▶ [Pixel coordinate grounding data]
◆ ◆ ◆ ◆
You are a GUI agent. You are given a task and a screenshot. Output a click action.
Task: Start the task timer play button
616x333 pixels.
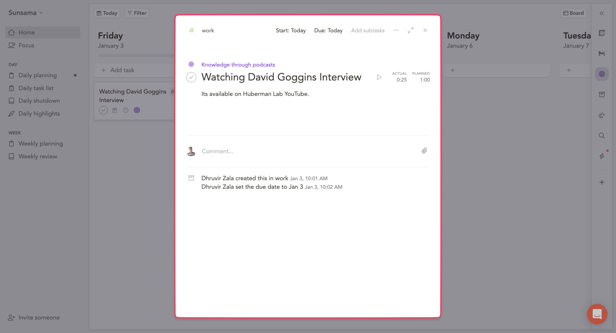click(379, 77)
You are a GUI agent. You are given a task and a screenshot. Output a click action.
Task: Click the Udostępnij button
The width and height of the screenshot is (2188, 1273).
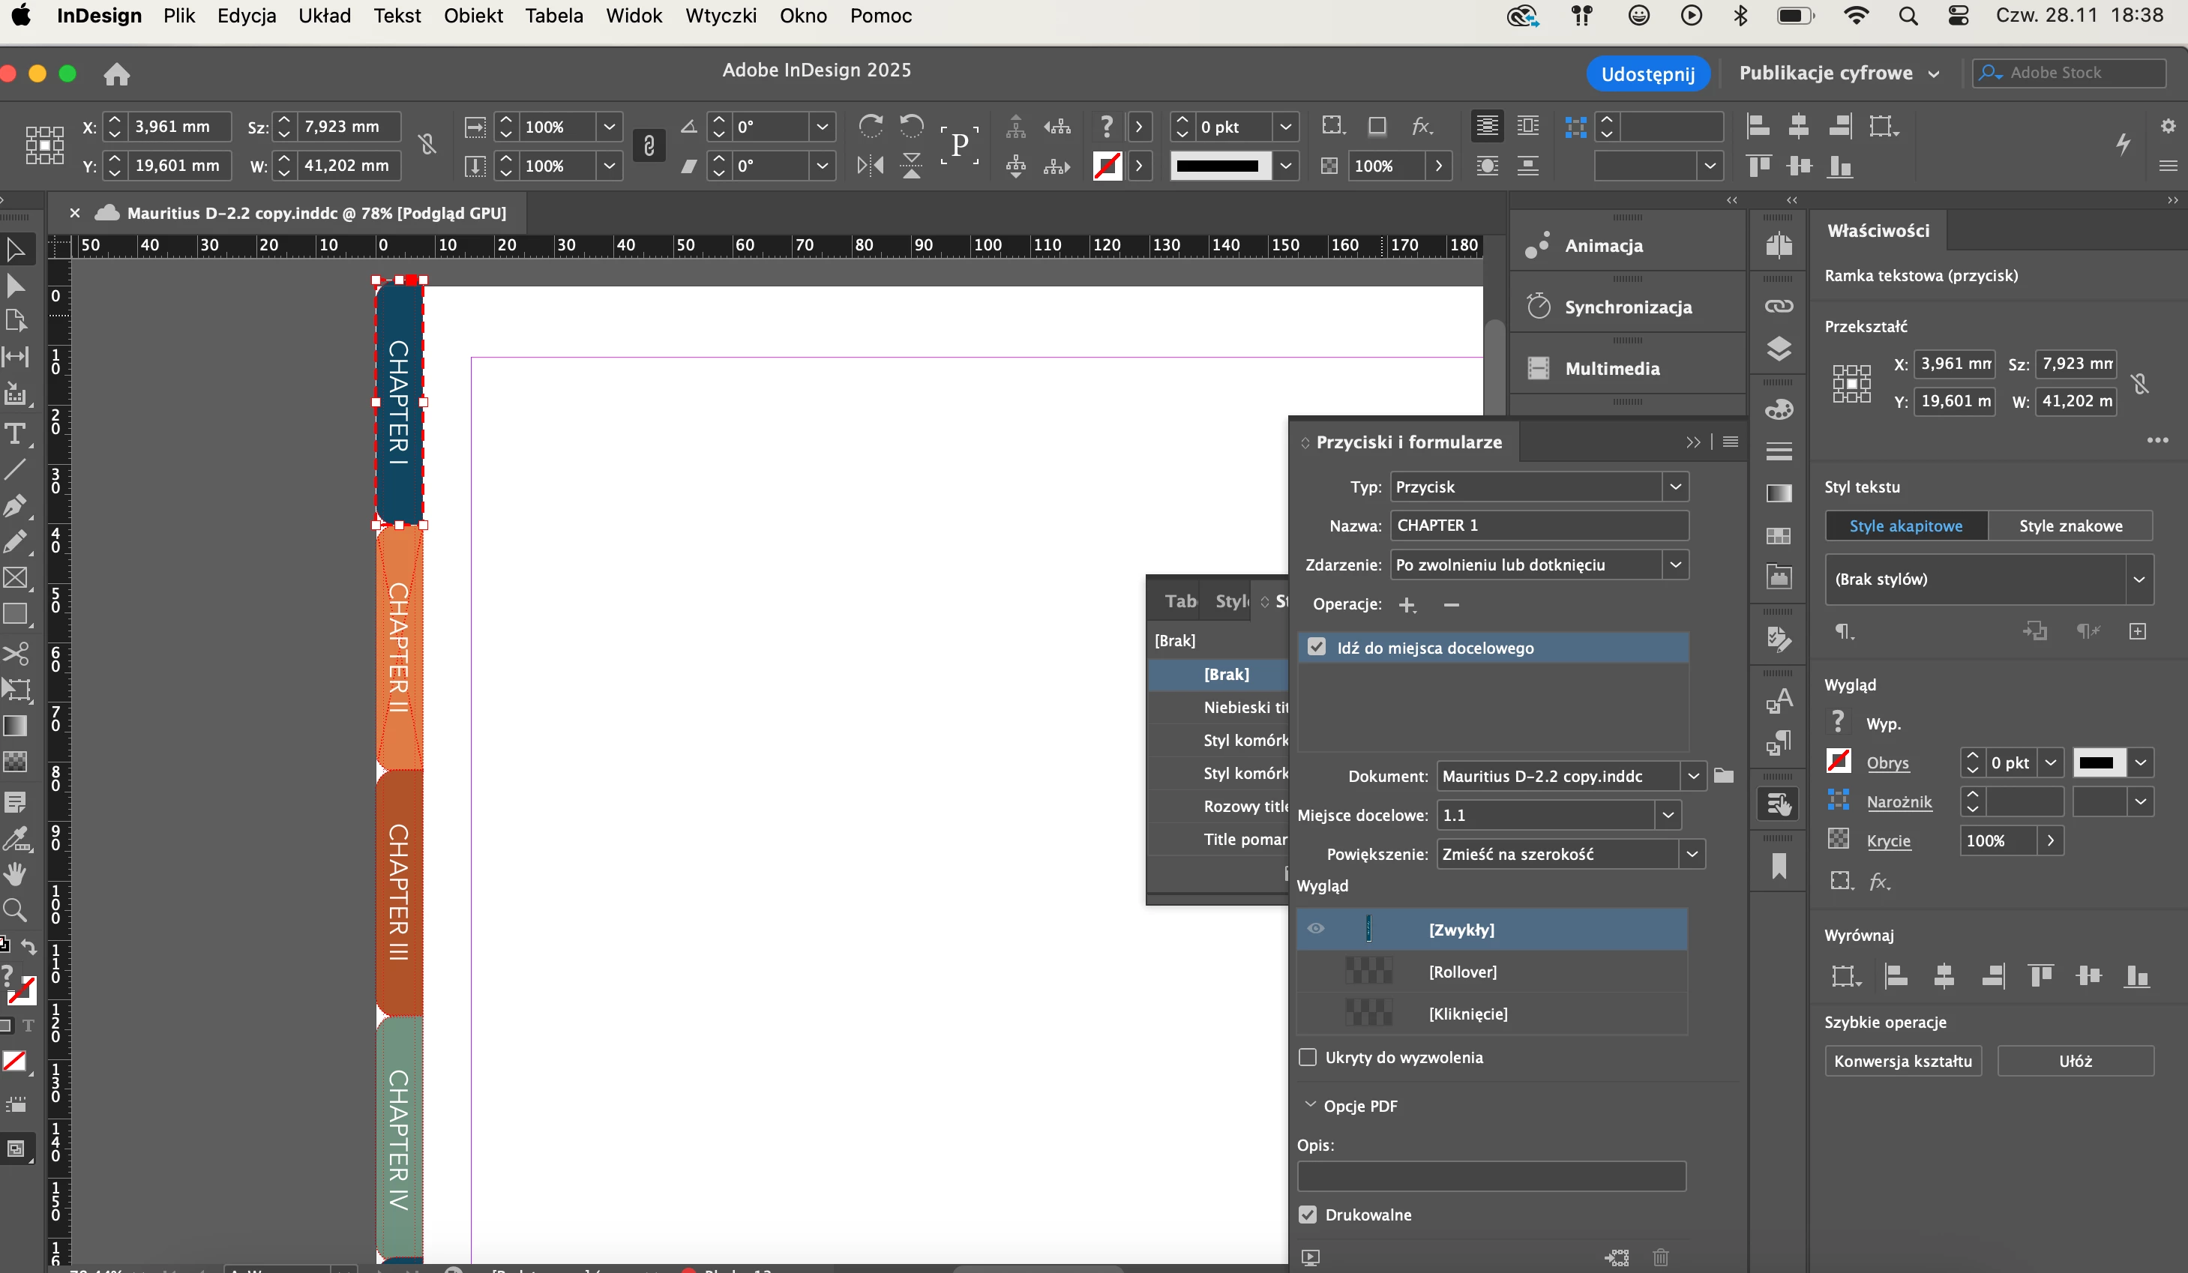[1647, 74]
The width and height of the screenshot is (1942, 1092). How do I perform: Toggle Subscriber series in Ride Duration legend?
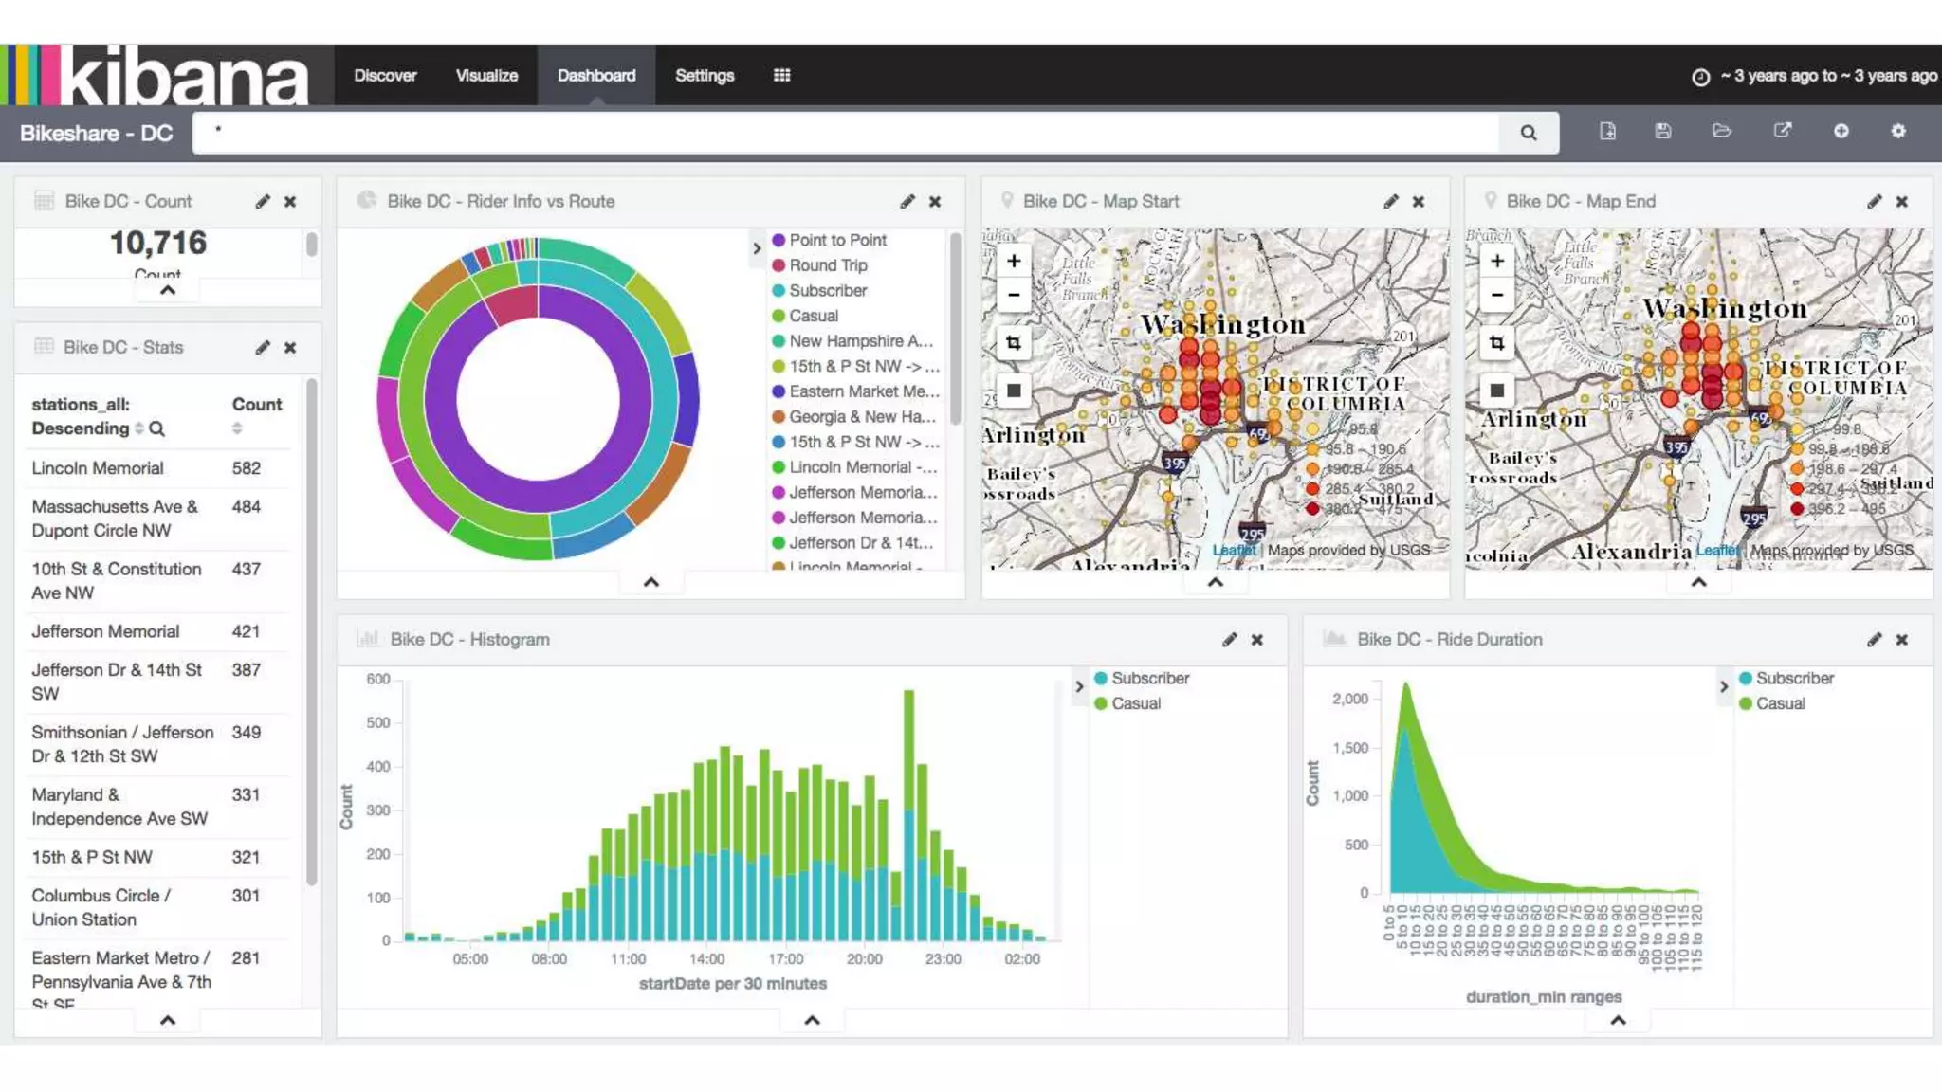(x=1794, y=679)
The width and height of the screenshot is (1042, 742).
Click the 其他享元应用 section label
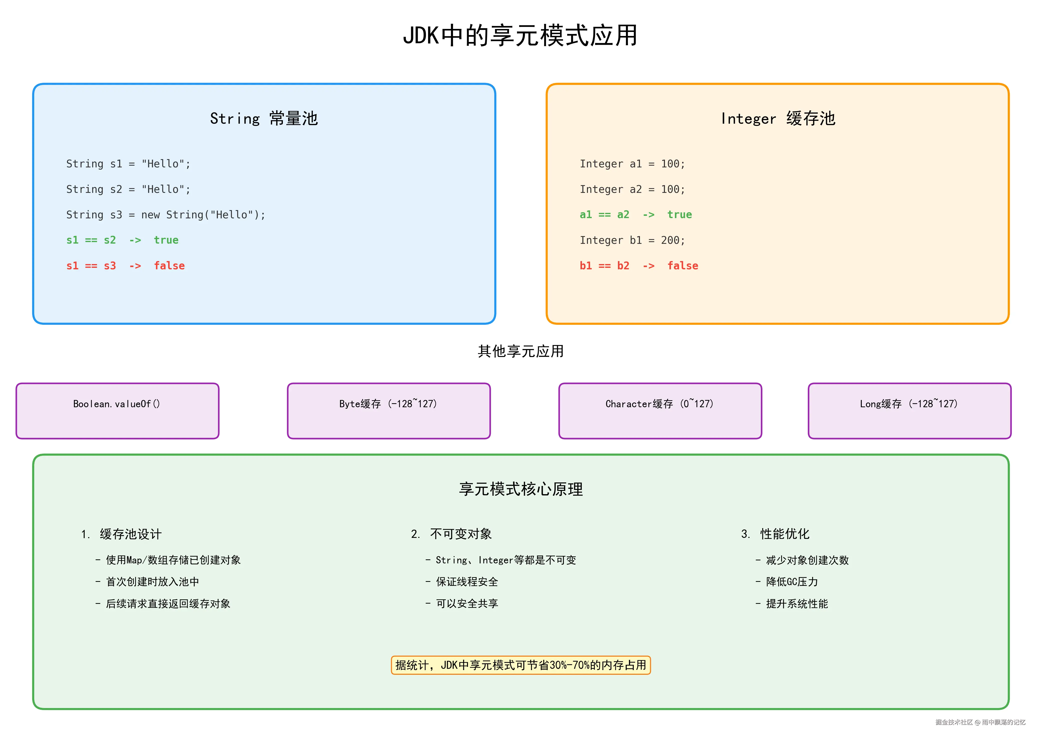tap(520, 351)
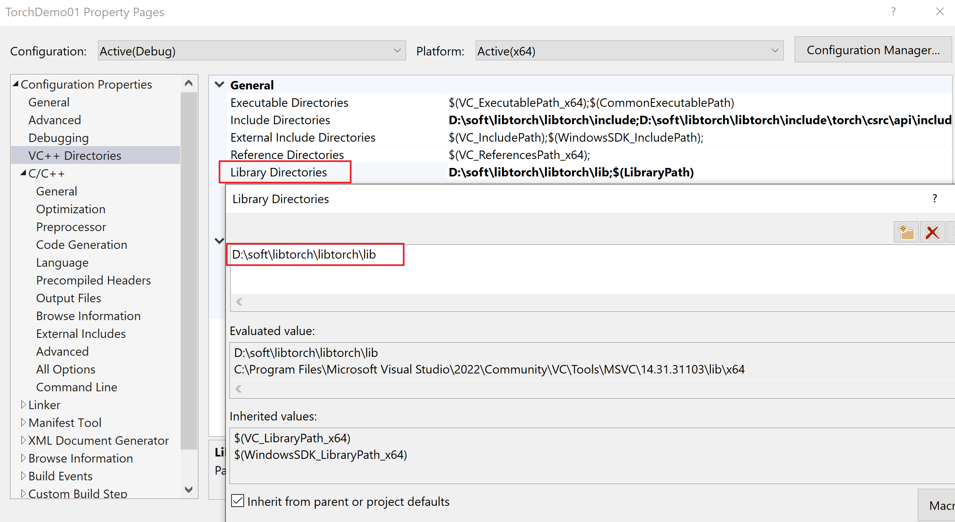Collapse the C/C++ tree node

coord(23,173)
◆ ◆ ◆ ◆
▶ [TASK GOAL]
The data above must be given again in full and unaltered, minus its images.

▶ [RESPONSE BOX]
You are a GUI agent. You are given a task and a screenshot. Output a click action.
Task: Start the task timer play button
616x333 pixels.
click(379, 77)
You are a GUI agent. You are given a task and a screenshot. Output a click action.
Task: Click the Udostępnij button
The width and height of the screenshot is (2188, 1273).
[1647, 74]
The width and height of the screenshot is (1942, 1092). How do I perform: Toggle Subscriber series in Ride Duration legend?
(x=1794, y=679)
The width and height of the screenshot is (1042, 742).
Click the 其他享元应用 section label
tap(520, 351)
Collapse the C/C++ tree node

coord(23,173)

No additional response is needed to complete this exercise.